**THE INPUT**
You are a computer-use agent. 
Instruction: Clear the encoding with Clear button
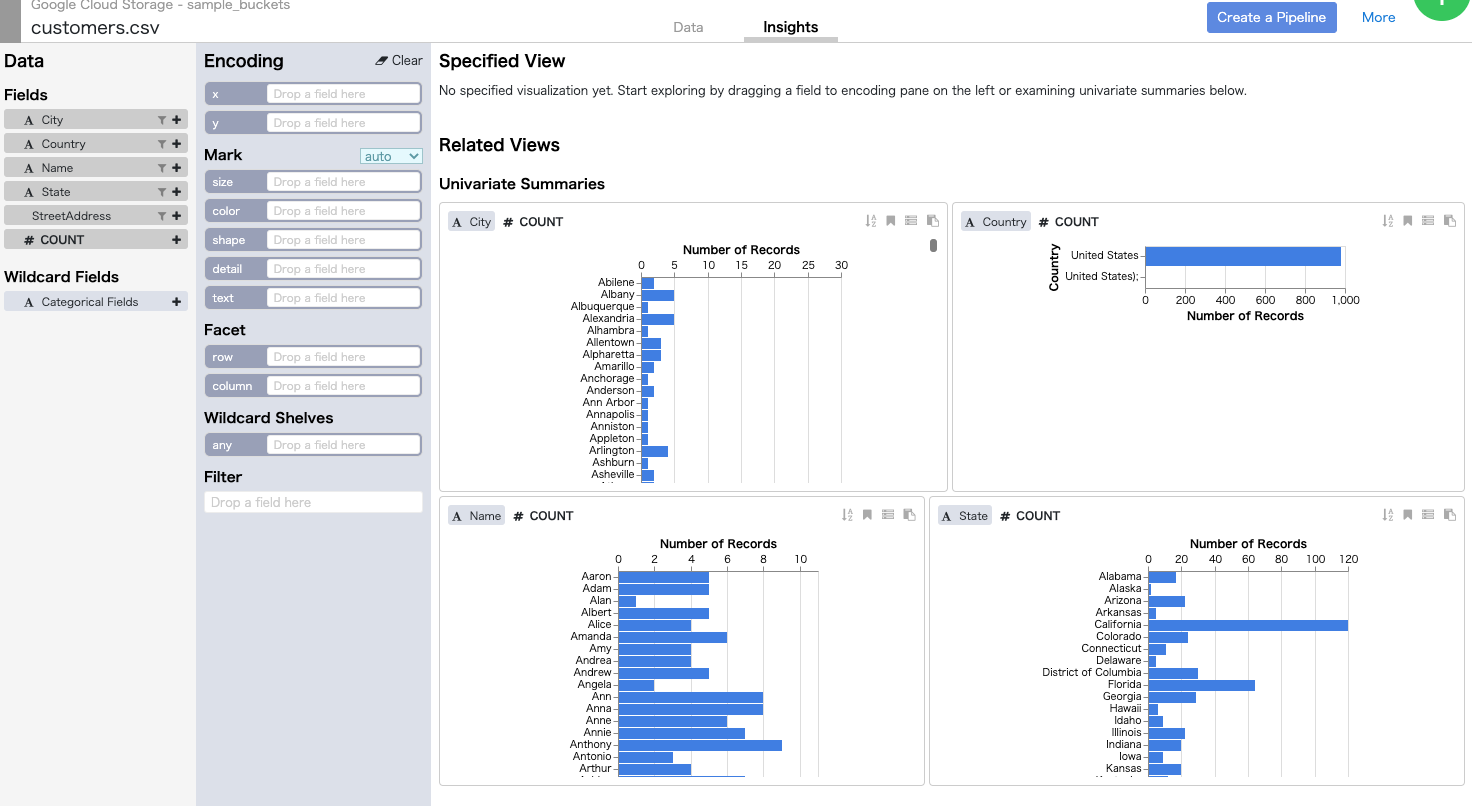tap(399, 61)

* * *

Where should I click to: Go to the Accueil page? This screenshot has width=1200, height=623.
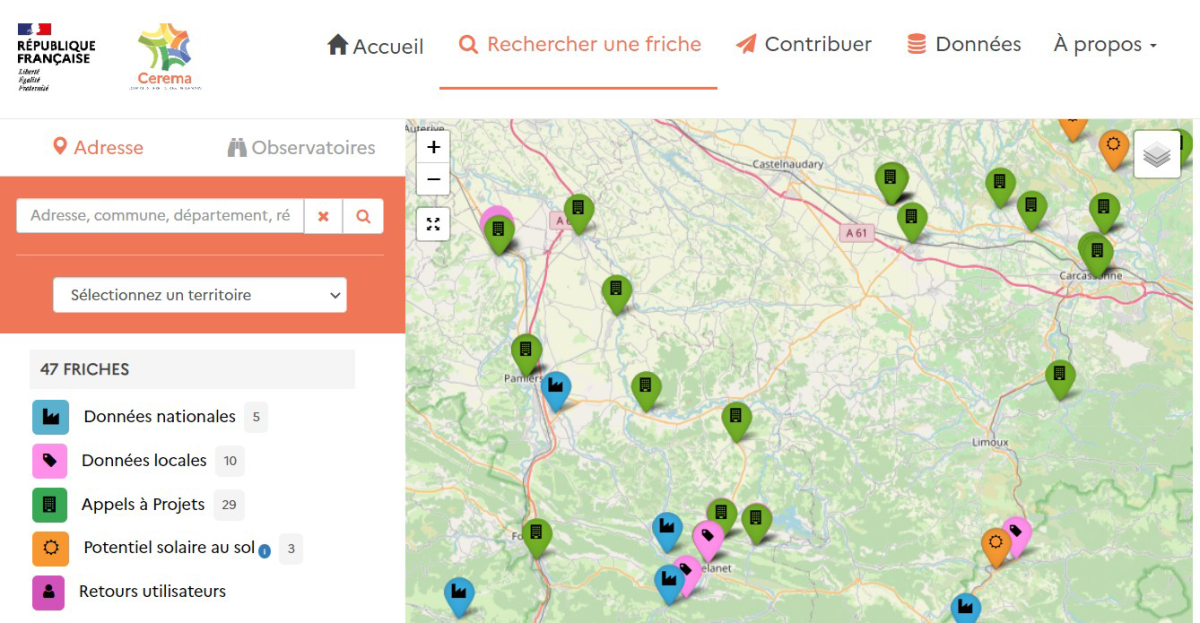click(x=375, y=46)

==

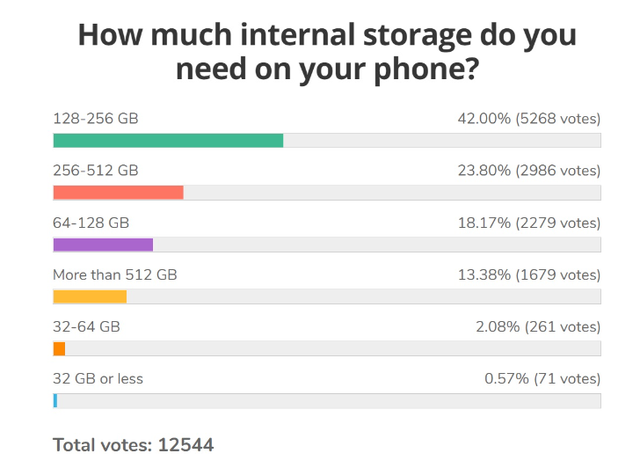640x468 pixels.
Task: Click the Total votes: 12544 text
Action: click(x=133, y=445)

**PROBLEM TO WORK ON**
Put the rows between the line containing "Where should I" and the line containing "click(x=375, y=46)", inclusive, into a JSON list of strings with one string per line, skipping blank lines. Omit the pictures.

**SOLUTION FOR THIS EXERCISE**
[
  "Where should I click to: Go to the Accueil page? This screenshot has width=1200, height=623.",
  "click(x=375, y=46)"
]